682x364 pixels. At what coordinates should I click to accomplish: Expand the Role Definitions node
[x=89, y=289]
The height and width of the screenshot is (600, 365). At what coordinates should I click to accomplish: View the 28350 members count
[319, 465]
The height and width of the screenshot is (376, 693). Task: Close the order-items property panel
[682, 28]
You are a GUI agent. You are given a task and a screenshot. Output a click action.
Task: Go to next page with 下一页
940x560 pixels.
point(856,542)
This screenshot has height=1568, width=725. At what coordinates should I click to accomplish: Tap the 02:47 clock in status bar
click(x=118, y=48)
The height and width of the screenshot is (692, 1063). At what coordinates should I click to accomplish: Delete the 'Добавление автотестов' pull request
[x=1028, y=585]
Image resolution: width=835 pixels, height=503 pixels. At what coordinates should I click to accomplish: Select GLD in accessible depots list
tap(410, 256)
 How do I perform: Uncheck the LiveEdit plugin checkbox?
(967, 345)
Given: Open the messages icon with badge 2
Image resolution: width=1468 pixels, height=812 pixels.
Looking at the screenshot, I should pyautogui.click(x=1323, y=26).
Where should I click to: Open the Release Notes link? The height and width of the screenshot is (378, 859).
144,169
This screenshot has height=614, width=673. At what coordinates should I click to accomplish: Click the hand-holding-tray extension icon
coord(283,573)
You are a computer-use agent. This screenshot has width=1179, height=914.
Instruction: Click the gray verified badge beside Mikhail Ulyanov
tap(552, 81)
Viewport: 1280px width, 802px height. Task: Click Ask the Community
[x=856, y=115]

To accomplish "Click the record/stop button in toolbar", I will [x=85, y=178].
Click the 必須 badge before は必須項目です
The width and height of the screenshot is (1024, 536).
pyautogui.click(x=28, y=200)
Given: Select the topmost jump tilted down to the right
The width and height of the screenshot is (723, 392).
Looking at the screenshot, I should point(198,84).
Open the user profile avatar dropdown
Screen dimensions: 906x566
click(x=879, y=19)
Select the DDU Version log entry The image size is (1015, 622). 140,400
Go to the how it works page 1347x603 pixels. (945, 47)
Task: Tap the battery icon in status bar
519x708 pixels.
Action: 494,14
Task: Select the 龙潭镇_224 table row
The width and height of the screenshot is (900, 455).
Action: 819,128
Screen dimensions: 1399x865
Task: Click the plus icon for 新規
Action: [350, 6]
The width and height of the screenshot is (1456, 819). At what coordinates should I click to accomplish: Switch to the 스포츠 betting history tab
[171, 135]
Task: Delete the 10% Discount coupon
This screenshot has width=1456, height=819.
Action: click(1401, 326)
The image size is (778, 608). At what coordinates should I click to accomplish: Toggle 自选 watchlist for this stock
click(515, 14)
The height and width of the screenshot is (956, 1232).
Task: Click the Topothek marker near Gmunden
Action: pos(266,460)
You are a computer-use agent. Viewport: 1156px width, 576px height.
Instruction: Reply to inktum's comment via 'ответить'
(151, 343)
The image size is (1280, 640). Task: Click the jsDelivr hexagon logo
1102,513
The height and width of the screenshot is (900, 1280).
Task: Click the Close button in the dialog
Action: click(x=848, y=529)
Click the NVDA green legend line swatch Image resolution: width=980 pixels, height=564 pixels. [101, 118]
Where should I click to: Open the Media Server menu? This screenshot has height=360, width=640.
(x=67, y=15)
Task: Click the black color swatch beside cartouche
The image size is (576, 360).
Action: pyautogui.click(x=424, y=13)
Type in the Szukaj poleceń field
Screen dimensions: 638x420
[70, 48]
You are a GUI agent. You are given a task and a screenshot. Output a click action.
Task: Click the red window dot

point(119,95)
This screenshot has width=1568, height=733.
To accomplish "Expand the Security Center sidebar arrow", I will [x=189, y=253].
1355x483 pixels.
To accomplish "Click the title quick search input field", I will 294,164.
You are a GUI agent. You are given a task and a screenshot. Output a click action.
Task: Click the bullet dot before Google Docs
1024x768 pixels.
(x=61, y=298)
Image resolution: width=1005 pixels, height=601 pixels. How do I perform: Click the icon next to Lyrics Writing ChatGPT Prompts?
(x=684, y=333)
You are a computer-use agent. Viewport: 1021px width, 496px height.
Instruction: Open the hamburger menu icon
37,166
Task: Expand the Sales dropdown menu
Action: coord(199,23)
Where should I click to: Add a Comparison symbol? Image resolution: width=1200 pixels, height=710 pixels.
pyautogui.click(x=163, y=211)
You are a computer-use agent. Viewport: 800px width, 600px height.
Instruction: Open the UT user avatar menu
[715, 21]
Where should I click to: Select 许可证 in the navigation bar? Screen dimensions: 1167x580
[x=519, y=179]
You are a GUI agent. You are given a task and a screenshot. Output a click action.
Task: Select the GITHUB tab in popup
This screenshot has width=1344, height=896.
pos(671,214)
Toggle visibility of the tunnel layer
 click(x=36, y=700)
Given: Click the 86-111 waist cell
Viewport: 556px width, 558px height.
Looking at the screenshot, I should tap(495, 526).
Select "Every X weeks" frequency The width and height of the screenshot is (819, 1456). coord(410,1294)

-=-=-=-=-

▶ **Problem details**: Rewrite the data above, replacing every "Where should I click to" with "Where do I click to" and leaving everything else unchanged.

▶ **The response**:
682x364 pixels. At what coordinates should I click to accomplish: Expand the Role Definitions node
[x=89, y=289]
The height and width of the screenshot is (600, 365). At what coordinates should I click to accomplish: View the 28350 members count
[319, 465]
The height and width of the screenshot is (376, 693). Task: Close the order-items property panel
[682, 28]
You are a GUI agent. You are given a task and a screenshot. Output a click action.
Task: Go to next page with 下一页
940x560 pixels.
point(856,542)
This screenshot has height=1568, width=725. At what coordinates should I click to accomplish: Tap the 02:47 clock in status bar
click(x=118, y=48)
The height and width of the screenshot is (692, 1063). At what coordinates should I click to accomplish: Delete the 'Добавление автотестов' pull request
[x=1028, y=585]
Image resolution: width=835 pixels, height=503 pixels. At what coordinates should I click to accomplish: Select GLD in accessible depots list
tap(410, 256)
 How do I perform: Uncheck the LiveEdit plugin checkbox?
(967, 345)
Given: Open the messages icon with badge 2
Image resolution: width=1468 pixels, height=812 pixels.
Looking at the screenshot, I should pyautogui.click(x=1323, y=26).
Where do I click to: Open the Release Notes link? The height and width of the screenshot is (378, 859).
144,169
This screenshot has height=614, width=673. At what coordinates should I click to accomplish: Click the hand-holding-tray extension icon
coord(283,573)
You are a computer-use agent. This screenshot has width=1179, height=914.
Instruction: Click the gray verified badge beside Mikhail Ulyanov
tap(552, 81)
Viewport: 1280px width, 802px height. Task: Click Ask the Community
[x=856, y=115]

To accomplish "Click the record/stop button in toolbar", I will [x=85, y=178].
Click the 必須 badge before は必須項目です
The width and height of the screenshot is (1024, 536).
pyautogui.click(x=28, y=200)
Given: Select the topmost jump tilted down to the right
The width and height of the screenshot is (723, 392).
Looking at the screenshot, I should point(198,84).
Open the user profile avatar dropdown
Screen dimensions: 906x566
click(x=879, y=19)
Select the DDU Version log entry The image size is (1015, 622). 140,400
Go to the how it works page 1347x603 pixels. (945, 47)
Task: Tap the battery icon in status bar
519x708 pixels.
Action: 494,14
Task: Select the 龙潭镇_224 table row
The width and height of the screenshot is (900, 455).
Action: 819,128
Screen dimensions: 1399x865
Task: Click the plus icon for 新規
Action: [350, 6]
The width and height of the screenshot is (1456, 819). At what coordinates should I click to accomplish: Switch to the 스포츠 betting history tab
[171, 135]
Task: Delete the 10% Discount coupon
This screenshot has width=1456, height=819.
Action: click(1401, 326)
The image size is (778, 608). At what coordinates should I click to accomplish: Toggle 自选 watchlist for this stock
click(515, 14)
The height and width of the screenshot is (956, 1232).
Task: Click the Topothek marker near Gmunden
Action: pos(266,460)
You are a computer-use agent. Viewport: 1156px width, 576px height.
Instruction: Reply to inktum's comment via 'ответить'
(151, 343)
The image size is (1280, 640). Task: Click the jsDelivr hexagon logo
1102,513
The height and width of the screenshot is (900, 1280).
Task: Click the Close button in the dialog
Action: click(x=848, y=529)
Click the NVDA green legend line swatch Image resolution: width=980 pixels, height=564 pixels. [101, 118]
Where do I click to: Open the Media Server menu? This screenshot has height=360, width=640.
(x=67, y=15)
Task: Click the black color swatch beside cartouche
The image size is (576, 360).
Action: pyautogui.click(x=424, y=13)
Type in the Szukaj poleceń field
Screen dimensions: 638x420
[70, 48]
You are a GUI agent. You are given a task and a screenshot. Output a click action.
Task: Click the red window dot

point(119,95)
This screenshot has width=1568, height=733.
To accomplish "Expand the Security Center sidebar arrow", I will [x=189, y=253].
1355x483 pixels.
To accomplish "Click the title quick search input field", I will 294,164.
You are a GUI agent. You are given a task and a screenshot. Output a click action.
Task: Click the bullet dot before Google Docs
1024x768 pixels.
(x=61, y=298)
Image resolution: width=1005 pixels, height=601 pixels. How do I perform: Click the icon next to Lyrics Writing ChatGPT Prompts?
(x=684, y=333)
You are a computer-use agent. Viewport: 1021px width, 496px height.
Instruction: Open the hamburger menu icon
37,166
Task: Expand the Sales dropdown menu
Action: coord(199,23)
Where do I click to: Add a Comparison symbol? Image resolution: width=1200 pixels, height=710 pixels.
pyautogui.click(x=163, y=211)
You are a computer-use agent. Viewport: 800px width, 600px height.
Instruction: Open the UT user avatar menu
[715, 21]
Where do I click to: Select 许可证 in the navigation bar? Screen dimensions: 1167x580
[x=519, y=179]
You are a GUI agent. You are given a task and a screenshot. Output a click action.
Task: Select the GITHUB tab in popup
This screenshot has width=1344, height=896.
pos(671,214)
Toggle visibility of the tunnel layer
 click(x=36, y=700)
Given: Click the 86-111 waist cell
Viewport: 556px width, 558px height.
Looking at the screenshot, I should tap(495, 526).
Select "Every X weeks" frequency The width and height of the screenshot is (819, 1456). coord(410,1294)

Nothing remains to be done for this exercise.